Provided records below:
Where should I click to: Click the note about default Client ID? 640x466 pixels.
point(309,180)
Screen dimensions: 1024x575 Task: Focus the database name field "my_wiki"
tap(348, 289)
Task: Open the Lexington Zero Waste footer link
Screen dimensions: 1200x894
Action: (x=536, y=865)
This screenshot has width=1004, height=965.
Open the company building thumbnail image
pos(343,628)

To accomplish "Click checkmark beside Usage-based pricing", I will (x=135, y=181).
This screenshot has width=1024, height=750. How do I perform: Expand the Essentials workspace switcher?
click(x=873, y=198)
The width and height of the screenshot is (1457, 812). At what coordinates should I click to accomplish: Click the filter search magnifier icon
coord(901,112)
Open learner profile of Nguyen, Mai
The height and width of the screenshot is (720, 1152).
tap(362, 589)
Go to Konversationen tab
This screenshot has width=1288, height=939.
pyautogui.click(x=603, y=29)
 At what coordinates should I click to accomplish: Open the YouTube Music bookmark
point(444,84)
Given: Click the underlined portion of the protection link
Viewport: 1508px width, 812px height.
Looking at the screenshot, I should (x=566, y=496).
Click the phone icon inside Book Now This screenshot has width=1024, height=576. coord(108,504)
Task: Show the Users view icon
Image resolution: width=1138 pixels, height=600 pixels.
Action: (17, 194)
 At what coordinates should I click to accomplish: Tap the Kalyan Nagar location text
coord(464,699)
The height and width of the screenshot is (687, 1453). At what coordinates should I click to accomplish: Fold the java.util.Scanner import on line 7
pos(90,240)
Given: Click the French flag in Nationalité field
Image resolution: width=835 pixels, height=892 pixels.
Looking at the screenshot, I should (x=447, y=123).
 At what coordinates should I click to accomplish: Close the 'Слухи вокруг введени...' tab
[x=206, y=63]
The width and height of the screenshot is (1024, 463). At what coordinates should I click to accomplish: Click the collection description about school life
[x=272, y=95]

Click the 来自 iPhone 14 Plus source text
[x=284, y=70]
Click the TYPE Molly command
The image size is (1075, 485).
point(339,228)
End of Provided records.
Problem to solve:
Your answer must be an exact transcription of the lines from the one containing "At what coordinates should I click to accomplish: Close" through the last line of the records above, and nothing else.

Exercise answer:
 At what coordinates should I click to accomplish: Close the 'Слухи вокруг введени...' tab
[x=206, y=63]
The width and height of the screenshot is (1024, 463). At what coordinates should I click to accomplish: Click the collection description about school life
[x=272, y=95]

Click the 来自 iPhone 14 Plus source text
[x=284, y=70]
Click the TYPE Molly command
The image size is (1075, 485).
point(339,228)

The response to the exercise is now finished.